* [GIVEN EXERCISE] Report how many lines of the material below contain the string "checkbox", giving only the number.

* [RECORDS PROVIDED]
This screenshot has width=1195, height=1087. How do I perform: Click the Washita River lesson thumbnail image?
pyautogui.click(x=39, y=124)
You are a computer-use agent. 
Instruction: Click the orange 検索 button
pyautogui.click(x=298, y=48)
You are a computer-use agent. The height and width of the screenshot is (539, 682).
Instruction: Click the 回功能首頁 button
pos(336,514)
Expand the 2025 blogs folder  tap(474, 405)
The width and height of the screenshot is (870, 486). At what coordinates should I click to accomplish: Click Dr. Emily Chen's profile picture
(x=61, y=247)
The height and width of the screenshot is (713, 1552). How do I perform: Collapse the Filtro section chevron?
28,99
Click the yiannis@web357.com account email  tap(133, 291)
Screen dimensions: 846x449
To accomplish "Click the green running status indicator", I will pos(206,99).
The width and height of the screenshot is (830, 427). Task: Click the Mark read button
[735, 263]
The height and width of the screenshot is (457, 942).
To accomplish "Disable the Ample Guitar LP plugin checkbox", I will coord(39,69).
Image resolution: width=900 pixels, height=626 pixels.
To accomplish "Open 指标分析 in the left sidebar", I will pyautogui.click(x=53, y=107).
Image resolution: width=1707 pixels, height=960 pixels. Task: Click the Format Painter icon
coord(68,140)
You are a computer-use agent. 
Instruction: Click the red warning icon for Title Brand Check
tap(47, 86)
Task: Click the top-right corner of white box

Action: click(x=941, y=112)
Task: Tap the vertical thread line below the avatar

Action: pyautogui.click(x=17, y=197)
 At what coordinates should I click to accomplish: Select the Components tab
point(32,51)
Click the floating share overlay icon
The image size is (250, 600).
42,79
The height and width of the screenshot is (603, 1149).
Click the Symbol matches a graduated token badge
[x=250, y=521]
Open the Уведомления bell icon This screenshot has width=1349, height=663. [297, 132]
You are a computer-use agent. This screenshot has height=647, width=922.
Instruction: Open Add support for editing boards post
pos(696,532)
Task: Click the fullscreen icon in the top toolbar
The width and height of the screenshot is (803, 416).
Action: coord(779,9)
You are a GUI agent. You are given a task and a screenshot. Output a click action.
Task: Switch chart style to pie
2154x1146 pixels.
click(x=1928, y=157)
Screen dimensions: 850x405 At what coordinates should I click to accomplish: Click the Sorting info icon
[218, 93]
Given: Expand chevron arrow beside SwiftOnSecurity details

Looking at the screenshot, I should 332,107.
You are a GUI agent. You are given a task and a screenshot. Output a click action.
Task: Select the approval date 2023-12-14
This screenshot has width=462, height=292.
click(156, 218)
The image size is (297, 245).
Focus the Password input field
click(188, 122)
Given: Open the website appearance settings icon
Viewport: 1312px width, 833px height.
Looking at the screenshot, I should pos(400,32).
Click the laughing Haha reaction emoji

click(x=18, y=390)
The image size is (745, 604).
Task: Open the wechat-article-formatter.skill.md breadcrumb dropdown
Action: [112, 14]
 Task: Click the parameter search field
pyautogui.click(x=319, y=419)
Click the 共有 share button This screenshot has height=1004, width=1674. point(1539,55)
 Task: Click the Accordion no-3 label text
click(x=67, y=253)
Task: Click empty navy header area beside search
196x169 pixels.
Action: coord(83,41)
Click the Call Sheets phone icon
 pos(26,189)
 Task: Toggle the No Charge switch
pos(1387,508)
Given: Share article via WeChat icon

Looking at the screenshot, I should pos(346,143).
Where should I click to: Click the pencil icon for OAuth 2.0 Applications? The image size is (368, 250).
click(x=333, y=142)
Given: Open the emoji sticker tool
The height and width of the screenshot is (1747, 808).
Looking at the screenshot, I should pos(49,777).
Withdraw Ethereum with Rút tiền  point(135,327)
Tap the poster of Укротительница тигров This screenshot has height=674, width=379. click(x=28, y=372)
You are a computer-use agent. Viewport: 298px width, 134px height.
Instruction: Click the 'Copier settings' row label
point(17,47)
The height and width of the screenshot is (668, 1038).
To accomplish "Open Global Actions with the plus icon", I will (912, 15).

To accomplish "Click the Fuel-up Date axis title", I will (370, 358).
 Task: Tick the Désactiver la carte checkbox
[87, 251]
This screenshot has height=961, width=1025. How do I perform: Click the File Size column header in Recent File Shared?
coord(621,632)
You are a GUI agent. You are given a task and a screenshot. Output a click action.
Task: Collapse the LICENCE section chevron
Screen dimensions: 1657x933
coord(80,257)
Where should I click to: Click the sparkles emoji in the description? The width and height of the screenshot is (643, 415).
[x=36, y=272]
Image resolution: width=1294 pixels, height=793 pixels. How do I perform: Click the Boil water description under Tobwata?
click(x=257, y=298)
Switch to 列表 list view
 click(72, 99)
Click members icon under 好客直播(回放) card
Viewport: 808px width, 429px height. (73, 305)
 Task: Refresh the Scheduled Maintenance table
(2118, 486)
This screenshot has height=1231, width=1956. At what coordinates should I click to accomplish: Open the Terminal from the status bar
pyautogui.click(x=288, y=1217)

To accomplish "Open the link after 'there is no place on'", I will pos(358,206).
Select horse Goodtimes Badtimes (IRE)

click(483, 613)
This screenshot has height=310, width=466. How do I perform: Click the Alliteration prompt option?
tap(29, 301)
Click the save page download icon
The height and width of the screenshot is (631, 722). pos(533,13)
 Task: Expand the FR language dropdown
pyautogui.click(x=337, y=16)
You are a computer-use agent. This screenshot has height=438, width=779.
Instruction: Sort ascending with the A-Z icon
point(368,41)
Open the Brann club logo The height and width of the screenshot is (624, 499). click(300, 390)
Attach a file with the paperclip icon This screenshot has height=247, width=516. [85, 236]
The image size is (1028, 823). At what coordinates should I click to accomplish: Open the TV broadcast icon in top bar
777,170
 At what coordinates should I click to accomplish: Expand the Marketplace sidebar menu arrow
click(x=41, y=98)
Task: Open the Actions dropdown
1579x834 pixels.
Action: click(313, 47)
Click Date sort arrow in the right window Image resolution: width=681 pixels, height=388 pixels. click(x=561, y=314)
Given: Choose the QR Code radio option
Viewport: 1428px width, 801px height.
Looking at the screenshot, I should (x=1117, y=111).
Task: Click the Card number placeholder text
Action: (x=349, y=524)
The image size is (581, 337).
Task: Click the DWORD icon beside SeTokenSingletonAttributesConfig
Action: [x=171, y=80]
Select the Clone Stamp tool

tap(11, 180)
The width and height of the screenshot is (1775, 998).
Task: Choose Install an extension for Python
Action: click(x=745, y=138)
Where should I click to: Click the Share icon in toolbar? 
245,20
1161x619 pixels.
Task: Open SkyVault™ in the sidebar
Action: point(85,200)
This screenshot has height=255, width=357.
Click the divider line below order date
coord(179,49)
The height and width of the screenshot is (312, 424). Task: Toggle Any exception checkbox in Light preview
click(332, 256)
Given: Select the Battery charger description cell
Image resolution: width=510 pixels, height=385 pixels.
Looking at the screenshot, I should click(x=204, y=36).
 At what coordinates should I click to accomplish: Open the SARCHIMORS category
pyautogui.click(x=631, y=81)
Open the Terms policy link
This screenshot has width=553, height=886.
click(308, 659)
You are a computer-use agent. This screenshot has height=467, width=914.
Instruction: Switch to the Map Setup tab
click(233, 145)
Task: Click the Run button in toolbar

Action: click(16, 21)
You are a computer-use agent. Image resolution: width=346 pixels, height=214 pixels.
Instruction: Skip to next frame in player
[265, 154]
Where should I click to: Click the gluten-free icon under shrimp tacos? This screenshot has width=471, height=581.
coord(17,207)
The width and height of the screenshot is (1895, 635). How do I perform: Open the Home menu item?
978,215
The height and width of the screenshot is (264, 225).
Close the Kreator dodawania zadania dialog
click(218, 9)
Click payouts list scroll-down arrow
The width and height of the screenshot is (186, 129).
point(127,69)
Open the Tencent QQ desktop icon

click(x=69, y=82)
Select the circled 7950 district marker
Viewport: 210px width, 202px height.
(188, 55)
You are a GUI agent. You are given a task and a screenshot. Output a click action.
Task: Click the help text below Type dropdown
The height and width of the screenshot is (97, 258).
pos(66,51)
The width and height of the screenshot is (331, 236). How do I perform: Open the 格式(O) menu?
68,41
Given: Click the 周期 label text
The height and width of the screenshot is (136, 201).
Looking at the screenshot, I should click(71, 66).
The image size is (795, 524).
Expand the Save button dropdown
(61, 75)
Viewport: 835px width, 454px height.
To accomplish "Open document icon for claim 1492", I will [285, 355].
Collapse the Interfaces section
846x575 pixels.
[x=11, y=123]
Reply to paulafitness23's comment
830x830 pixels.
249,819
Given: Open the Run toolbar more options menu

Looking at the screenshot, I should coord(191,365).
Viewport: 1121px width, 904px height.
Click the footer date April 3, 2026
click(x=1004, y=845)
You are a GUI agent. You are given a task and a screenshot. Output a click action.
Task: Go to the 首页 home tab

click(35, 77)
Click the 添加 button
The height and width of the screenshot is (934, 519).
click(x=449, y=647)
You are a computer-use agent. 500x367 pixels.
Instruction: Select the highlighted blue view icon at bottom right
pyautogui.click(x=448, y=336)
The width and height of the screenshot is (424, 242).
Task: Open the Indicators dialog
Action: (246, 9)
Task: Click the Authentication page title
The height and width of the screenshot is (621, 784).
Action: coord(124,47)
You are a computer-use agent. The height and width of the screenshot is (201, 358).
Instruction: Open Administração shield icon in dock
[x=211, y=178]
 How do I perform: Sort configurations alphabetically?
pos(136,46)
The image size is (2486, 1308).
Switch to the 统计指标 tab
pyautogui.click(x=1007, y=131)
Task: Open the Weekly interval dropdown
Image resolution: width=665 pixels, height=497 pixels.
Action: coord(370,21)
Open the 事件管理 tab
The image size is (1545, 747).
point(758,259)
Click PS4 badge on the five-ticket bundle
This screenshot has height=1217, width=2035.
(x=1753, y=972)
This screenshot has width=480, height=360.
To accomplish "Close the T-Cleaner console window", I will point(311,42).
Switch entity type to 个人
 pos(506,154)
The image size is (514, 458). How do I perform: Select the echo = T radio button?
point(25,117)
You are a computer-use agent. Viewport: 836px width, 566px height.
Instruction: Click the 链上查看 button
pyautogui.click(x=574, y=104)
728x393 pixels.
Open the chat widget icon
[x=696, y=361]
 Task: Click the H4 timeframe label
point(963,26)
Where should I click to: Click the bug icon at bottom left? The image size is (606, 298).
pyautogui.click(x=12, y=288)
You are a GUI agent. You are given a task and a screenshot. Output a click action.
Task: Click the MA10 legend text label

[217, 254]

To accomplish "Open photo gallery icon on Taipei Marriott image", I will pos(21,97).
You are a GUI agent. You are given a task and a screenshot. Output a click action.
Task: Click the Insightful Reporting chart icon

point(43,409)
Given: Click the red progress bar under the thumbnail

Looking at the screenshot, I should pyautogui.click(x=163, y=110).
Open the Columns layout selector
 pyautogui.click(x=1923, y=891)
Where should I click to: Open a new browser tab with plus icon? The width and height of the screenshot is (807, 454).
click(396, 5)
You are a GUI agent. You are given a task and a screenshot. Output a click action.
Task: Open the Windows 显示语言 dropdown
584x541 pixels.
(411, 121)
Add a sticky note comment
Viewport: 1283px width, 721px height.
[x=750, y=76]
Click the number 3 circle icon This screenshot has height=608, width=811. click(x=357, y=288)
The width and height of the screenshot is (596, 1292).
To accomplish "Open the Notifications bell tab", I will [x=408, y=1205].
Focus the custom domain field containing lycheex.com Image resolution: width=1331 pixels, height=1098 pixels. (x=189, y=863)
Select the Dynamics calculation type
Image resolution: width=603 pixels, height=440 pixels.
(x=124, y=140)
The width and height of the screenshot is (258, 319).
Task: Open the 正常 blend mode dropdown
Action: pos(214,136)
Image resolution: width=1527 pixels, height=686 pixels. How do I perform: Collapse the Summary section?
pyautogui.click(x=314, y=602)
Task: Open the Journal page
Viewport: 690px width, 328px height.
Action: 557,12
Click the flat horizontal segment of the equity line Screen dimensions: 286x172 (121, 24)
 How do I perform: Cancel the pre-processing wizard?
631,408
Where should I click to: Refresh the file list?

* [RESPONSE TO THIS EXERCISE] 3